Incident page coverage badge
Every incident detail page displays a coverage badge that reflects the policy status on the incident date (not "today" — that's important when an incident is logged after a policy has lapsed).

Possible badge states:
- Active (green) — the student has an enrollment that was valid on the incident date. The policy name and current claim count appear underneath.
- No Active Coverage (grey) — no enrollment was valid on the incident date.
If the policy has a claim cap, the counter reads "Claim X of Y this term" where Y is the policy's Max Claims / Term.

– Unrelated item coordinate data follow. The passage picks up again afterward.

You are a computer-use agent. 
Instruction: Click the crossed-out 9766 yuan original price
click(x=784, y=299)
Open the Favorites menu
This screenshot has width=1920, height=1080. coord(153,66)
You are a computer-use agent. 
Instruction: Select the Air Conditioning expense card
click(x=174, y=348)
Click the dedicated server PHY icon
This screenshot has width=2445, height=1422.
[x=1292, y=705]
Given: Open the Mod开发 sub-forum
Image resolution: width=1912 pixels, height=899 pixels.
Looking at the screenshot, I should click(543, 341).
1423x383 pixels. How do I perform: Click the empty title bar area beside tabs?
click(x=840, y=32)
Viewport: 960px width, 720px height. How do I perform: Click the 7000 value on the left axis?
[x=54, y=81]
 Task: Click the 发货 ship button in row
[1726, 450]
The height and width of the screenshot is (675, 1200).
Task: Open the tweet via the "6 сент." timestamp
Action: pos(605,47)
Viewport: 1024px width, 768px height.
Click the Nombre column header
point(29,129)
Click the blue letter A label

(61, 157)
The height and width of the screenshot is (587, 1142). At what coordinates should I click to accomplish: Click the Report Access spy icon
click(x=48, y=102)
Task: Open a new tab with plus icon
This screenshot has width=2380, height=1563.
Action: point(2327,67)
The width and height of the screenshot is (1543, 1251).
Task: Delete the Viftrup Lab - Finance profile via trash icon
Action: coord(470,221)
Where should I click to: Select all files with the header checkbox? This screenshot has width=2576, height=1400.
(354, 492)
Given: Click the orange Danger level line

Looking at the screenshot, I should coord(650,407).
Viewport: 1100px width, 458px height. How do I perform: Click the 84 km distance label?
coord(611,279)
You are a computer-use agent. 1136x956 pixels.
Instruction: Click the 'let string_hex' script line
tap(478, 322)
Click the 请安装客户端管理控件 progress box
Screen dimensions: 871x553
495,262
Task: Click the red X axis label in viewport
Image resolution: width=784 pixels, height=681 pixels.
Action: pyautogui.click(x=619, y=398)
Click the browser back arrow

When the cap is reached, the counter switches to "Coverage exhausted (Y of Y this term)".
One-off override
Sometimes a vendor will approve a goodwill claim past the contracted cap — a third broken screen the family can't afford to replace at full price, an administrative decision to absorb the cost, etc. Manage1to1 allows this without breaking the cap rule for everyone else:
- The policy itself must have Allow Override turned on. AppleCare+ and other strict contracts should leave this off; district-run plans typically allow it.
- The administrator generating the invoice needs the Override Insurance Claim Cap permission, granted on their role.
- Both gates must align. A checkbox appears on the invoice-generation flow when the cap has been reached and both gates are satisfied. Ticking it applies the policy adjustment anyway.
Every override is logged: the invoice records the acting administrator's id and surfaces an orange "Claim-cap override applied" badge in the invoice profile.
Use the override when the vendor has explicitly approved a goodwill claim — record the approval reference in the incident notes for audit. Avoid using it as a routine workaround for a cap that's too tight; if the cap is misconfigured, raise it on the policy instead so future claims also count correctly.
Where to verify the impact
Three places give you visibility into how much the insurance program is actually saving families and the district:
- Incident detail — per-incident badge with claim counter (above).
- Invoice profile — per-invoice audit line.
- Reports → View Reports → Insurance Claims Utilization — per-enrollment claims used / allowed, % utilization, total $ absorbed.
- Reports → View Reports → Insurance Enrollment Summary — per-policy roll-up of enrollments, expirations, and total dollars absorbed.
See the Reports page for screenshots and column descriptions.